What the task requires → Note each line of the entries that includes "Toggle". Then copy those lines.
════════
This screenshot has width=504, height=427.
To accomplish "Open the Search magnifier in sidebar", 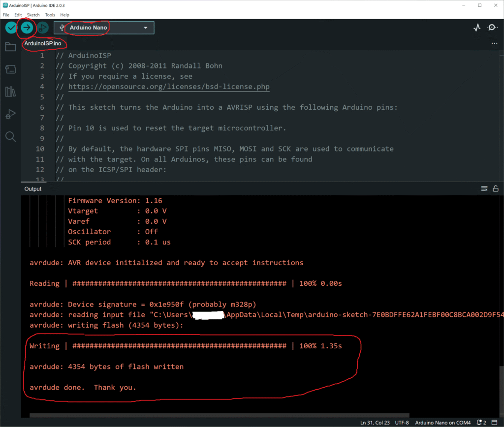I will pyautogui.click(x=10, y=136).
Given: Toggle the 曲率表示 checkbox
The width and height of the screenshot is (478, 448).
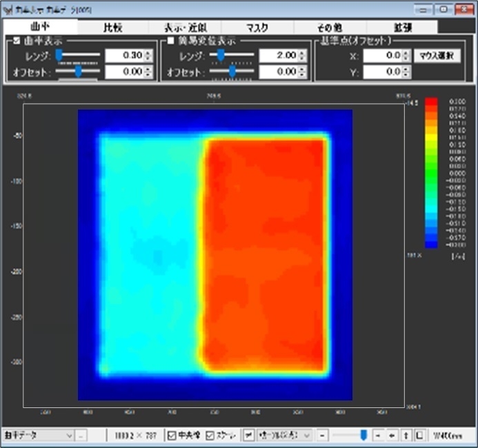Looking at the screenshot, I should point(17,41).
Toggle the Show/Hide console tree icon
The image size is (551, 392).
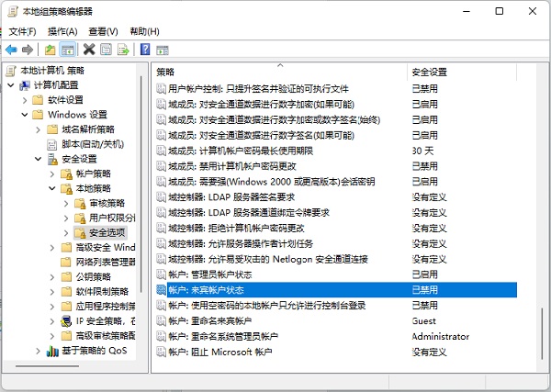[x=68, y=50]
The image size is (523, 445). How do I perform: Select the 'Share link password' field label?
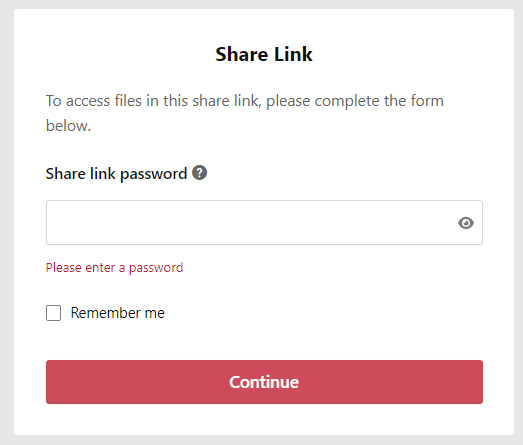[116, 173]
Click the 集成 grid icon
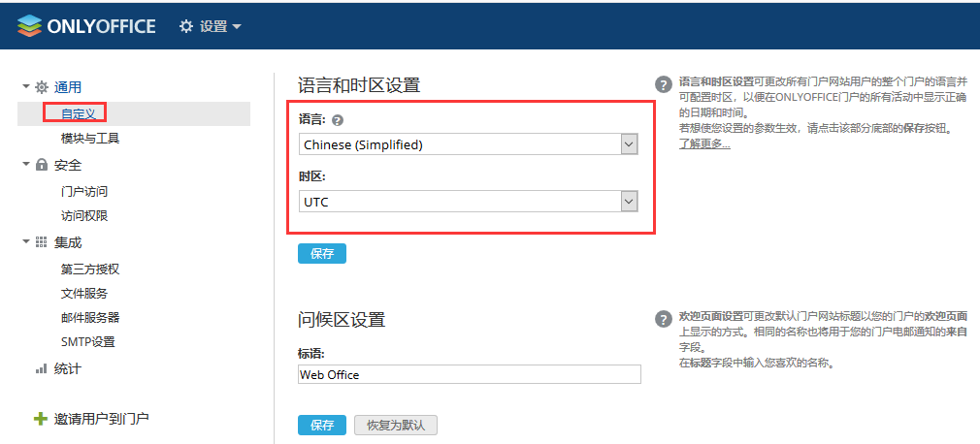 [x=42, y=242]

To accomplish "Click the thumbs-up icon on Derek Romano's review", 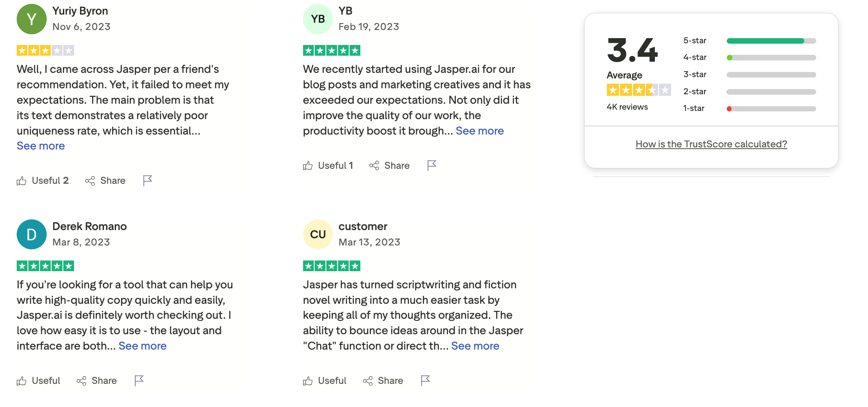I will [x=21, y=380].
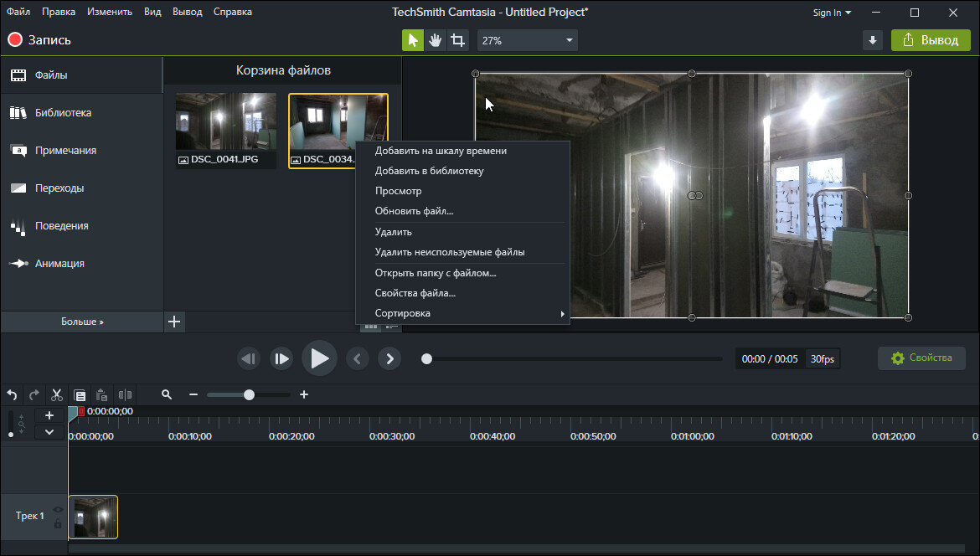Click the download arrow icon beside Вывод
Screen dimensions: 980x556
[873, 40]
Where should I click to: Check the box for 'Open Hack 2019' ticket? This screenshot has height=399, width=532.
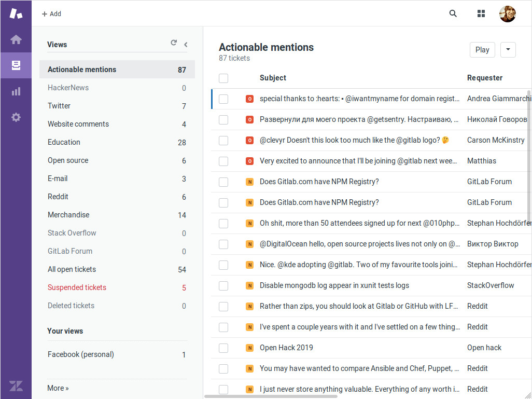pos(223,348)
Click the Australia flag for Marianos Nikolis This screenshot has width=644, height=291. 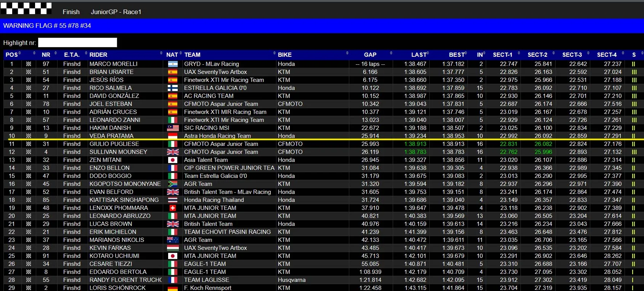click(173, 240)
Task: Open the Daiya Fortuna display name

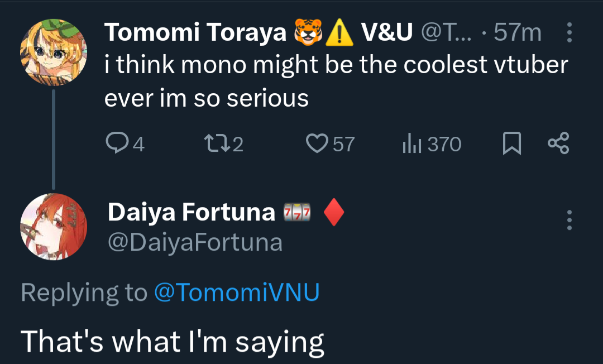Action: tap(191, 212)
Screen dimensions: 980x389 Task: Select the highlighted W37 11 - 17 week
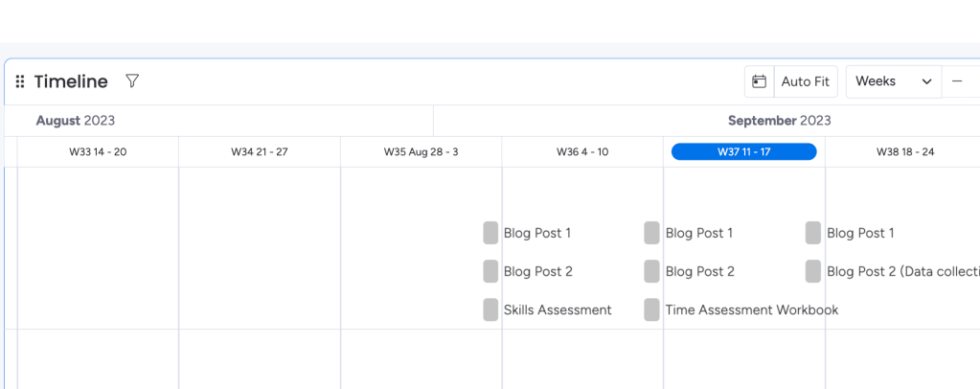743,151
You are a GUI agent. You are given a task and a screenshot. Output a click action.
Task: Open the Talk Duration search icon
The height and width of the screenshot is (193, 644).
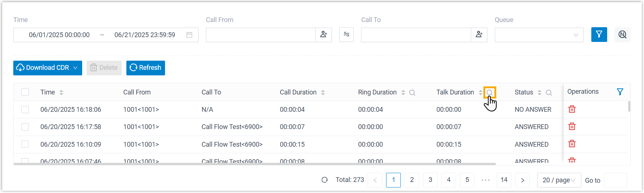489,93
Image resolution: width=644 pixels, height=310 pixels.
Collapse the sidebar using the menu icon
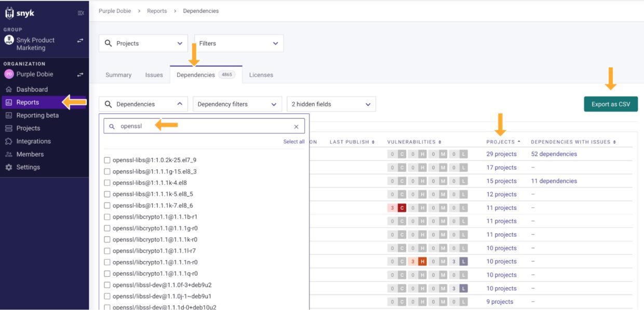tap(81, 13)
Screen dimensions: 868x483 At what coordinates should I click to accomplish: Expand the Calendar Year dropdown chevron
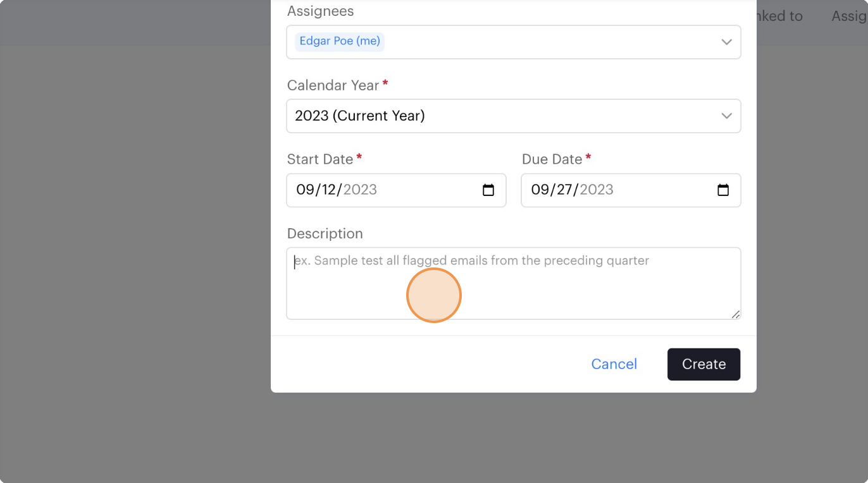click(x=726, y=116)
════════
Answer box →
Given: Toggle the 曲率表示 checkbox
Toggle the Show/Hide console tree icon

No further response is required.